What is required: Arrange the data below as a Markdown table with the columns "Row" and "Line," giving each line its own numbered row and omitting blank lines. Leave the pictures out of the answer.

The data:
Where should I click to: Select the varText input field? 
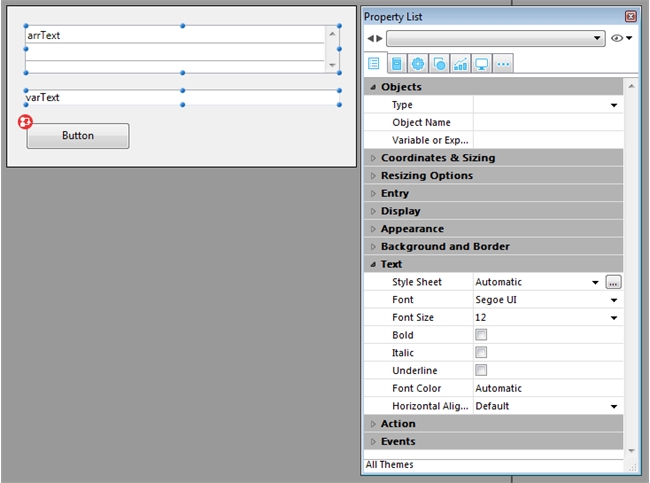180,98
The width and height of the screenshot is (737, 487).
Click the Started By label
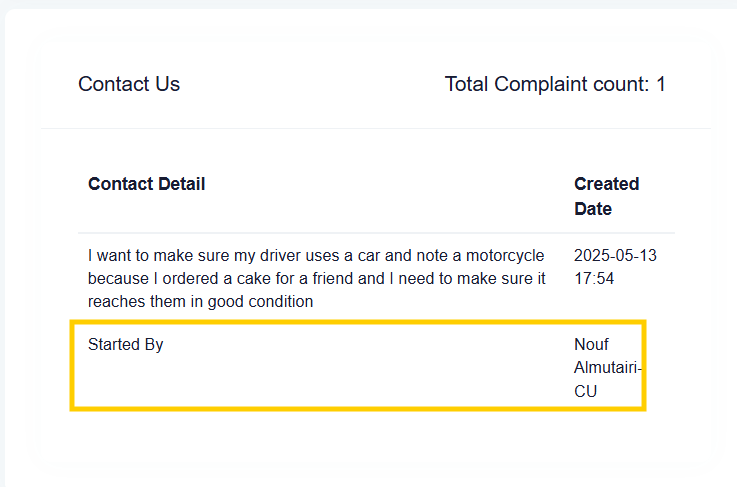tap(125, 344)
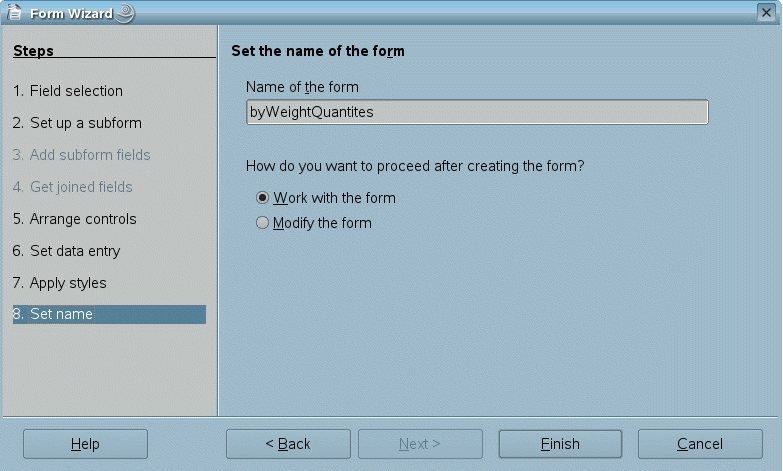Click the 'Add subform fields' step
The width and height of the screenshot is (783, 471).
(82, 155)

Final answer:
| Row | Line |
|---|---|
| 1 | Where should I click to: Select the varText input field?  |
| 2 | 180,98 |
| 3 | The width and height of the screenshot is (737, 487). |
| 4 | Click the Started By label |
| 5 | tap(125, 344) |
| 6 | Click the 'Add subform fields' step |
| 7 | The width and height of the screenshot is (783, 471). |
| 8 | (82, 155) |